◆ Task objective
Print the stretch of the Mumbai travel post from "With slight hesitation" through "eyes as I ate." word for word.

◆ Text section
────

Thursday, January 17, 2008

Day 118, Mumbia, India

The flight from Italy to Mumbai sandwiched me exactly in the middle of the aircraft. After we were in the air, our Italian stewardess walked down the aisle and asked me a difficult question. One I was not prepared to be asked. I prayed for divine inspiration. Proverbs 15:28 echoed in my ears, “The heart of the righteous studies how to answer”….

With slight hesitation I replied back, “I’ll take the fish”. Im not sure what kind of airlines that was, but they had two choices: fish or vegetarian. I couldn’t figure out which was more dangerous. Airline fish or airline vegetarian. Neither sounded very safe. I closed my eyes as I ate.

“Ding”

The seatbelt light clicked on and our captain’s voice crackled through the intercom, “We are beginning our descent into Mumbai, India. The local time is 11:24pm and the temperature is 1 million degrees Celsius. Please fasten your seatbelts and thank you for riding Horrible-Meals Airlines.” We parked our airplane pretty close to the airport, it just made sense. I grabbed my guitar and backpack and walked down the stairs. My skin pretty much melted off my body. Coming from Budapest, where there was one foot of snow on the runway, to India, where my sneakers melted to the pavement, was a big change. My hoodie and jeans became my least favorite clothes the second I left the plane. After we picked up our luggage we got a ride to our hostel. We are staying at the YMCA. No kidding…..seriously, we are staying at the YMCA. The real YMCA, not the gym everyone thinks of in the States. This one has a huge pool with no water, a basketball court, and some kind of open room for teaching karate or something. Then it has our “rooms”. Our room, I kid you not, is padlocked. There is no doorknob, just a padlock. We lucked out though…..tada! There is a ceiling fan in our room! So with the wind factored in, it stays pretty much under 999,980 degrees Celcius. Not too shabby.



I feel like I’m in some kind of Indiana Jones movie. We were informed about the monkeys in the streets and the cows. I will try to catch one of these monkeys at some point. Who knows what the girls will do when they wake and and try to take a shower and find a monkey tied up in their bathroom.

────

◆ Source information
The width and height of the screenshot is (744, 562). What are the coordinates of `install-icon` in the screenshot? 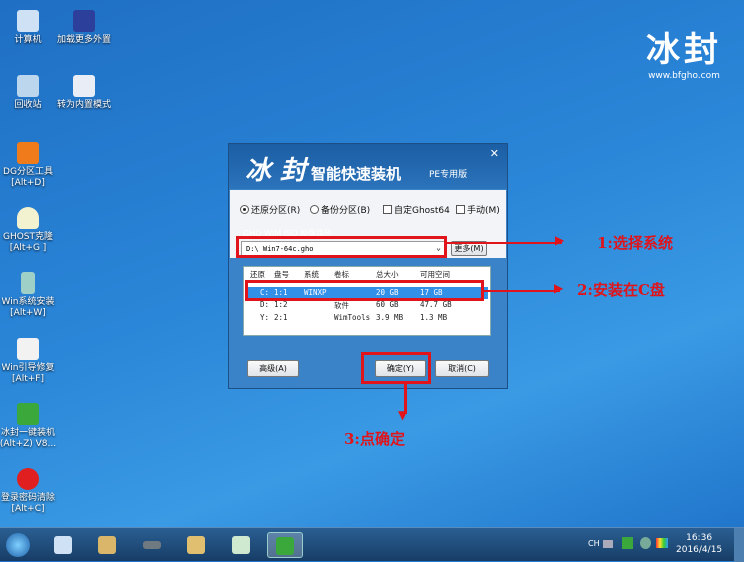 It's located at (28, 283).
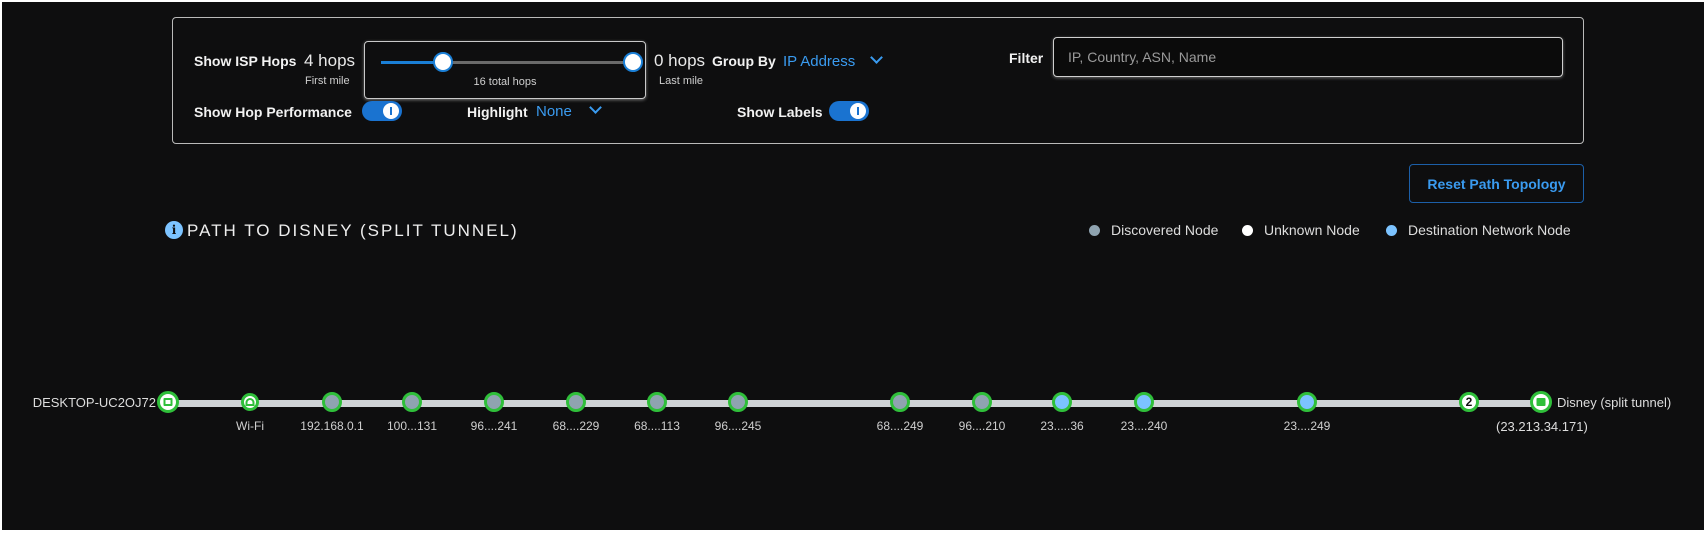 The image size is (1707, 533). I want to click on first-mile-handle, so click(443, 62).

────

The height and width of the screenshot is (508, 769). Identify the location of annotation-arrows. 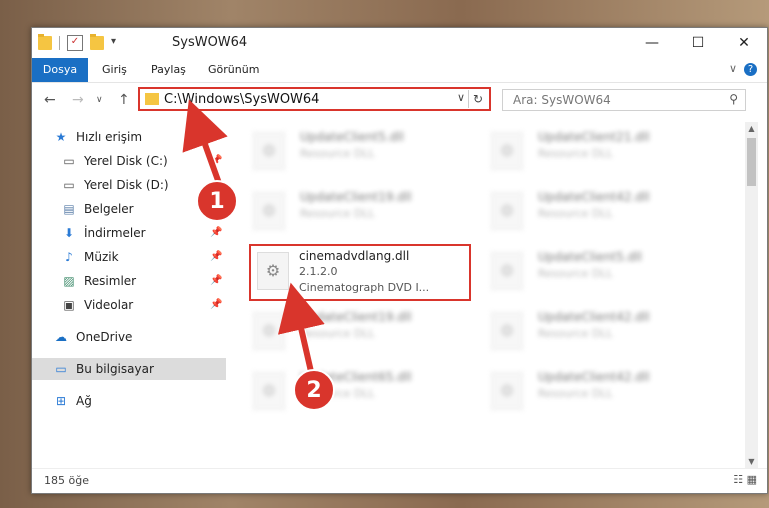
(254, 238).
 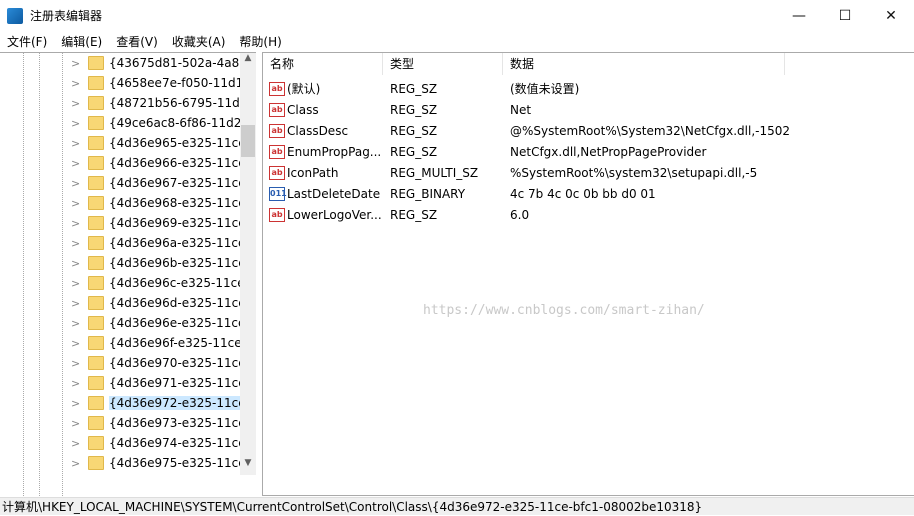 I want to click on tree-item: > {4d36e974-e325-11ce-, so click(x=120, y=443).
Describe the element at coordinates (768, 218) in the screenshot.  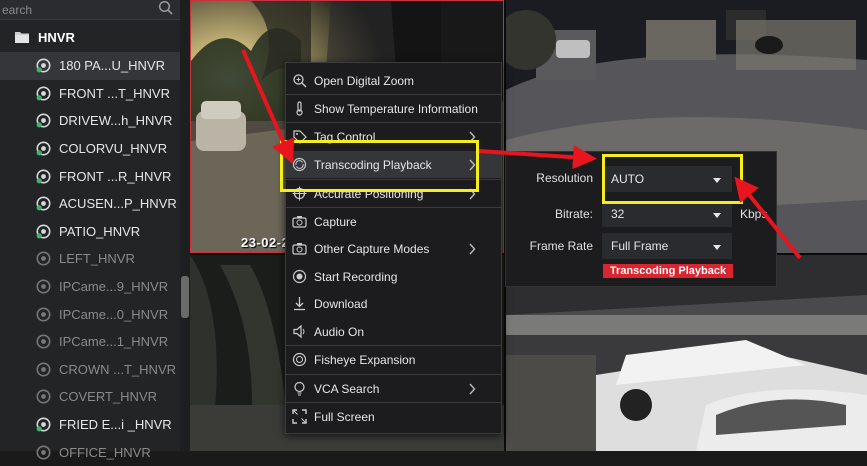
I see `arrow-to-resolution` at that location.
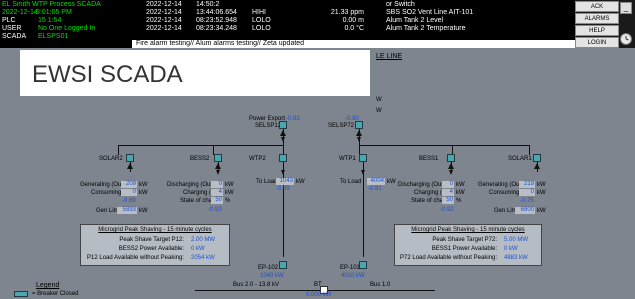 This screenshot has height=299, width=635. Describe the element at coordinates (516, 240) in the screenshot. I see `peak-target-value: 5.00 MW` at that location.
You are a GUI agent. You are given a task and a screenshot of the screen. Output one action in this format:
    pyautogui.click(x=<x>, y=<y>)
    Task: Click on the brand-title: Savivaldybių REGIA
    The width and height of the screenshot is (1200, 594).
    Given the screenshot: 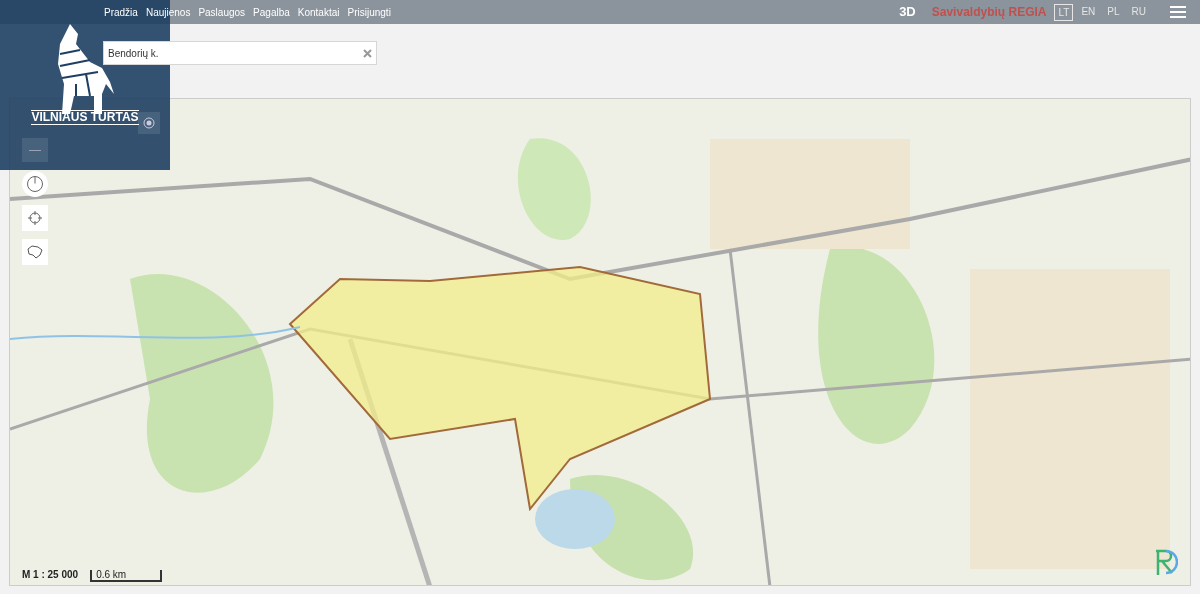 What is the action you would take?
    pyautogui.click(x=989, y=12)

────

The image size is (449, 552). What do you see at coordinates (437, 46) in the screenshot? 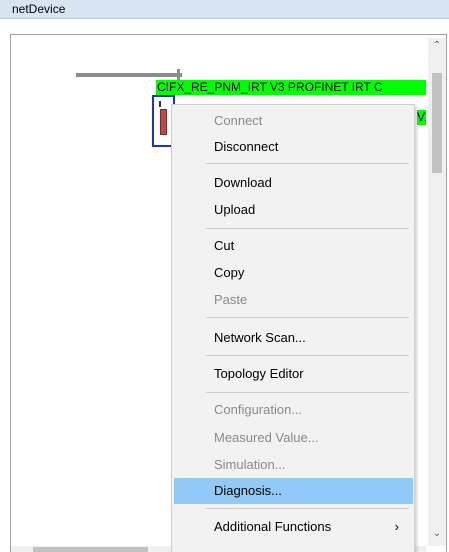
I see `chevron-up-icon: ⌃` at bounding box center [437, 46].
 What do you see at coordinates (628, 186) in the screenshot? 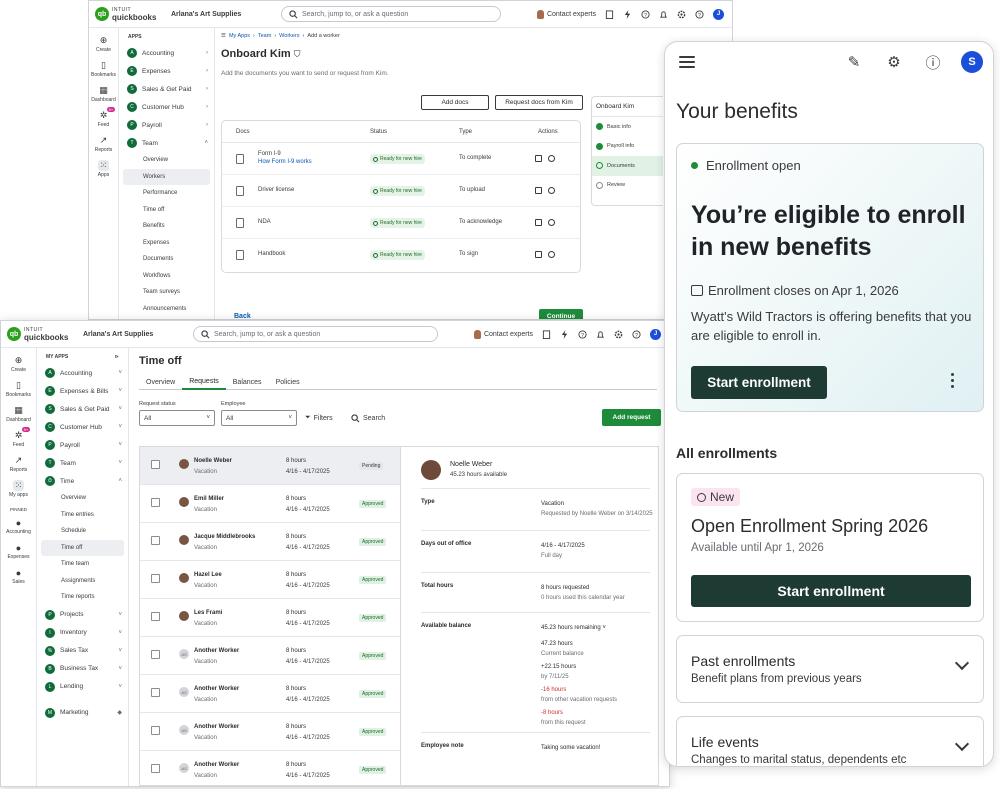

────

◆ Result of this exercise
With slight hesitation I replied back, “I’ll take the fish”. Im not sure what kind of airlines that was, but they had two choices: fish or vegetarian. I couldn’t figure out which was more dangerous. Airline fish or airline vegetarian. Neither sounded very safe. I closed my eyes as I ate.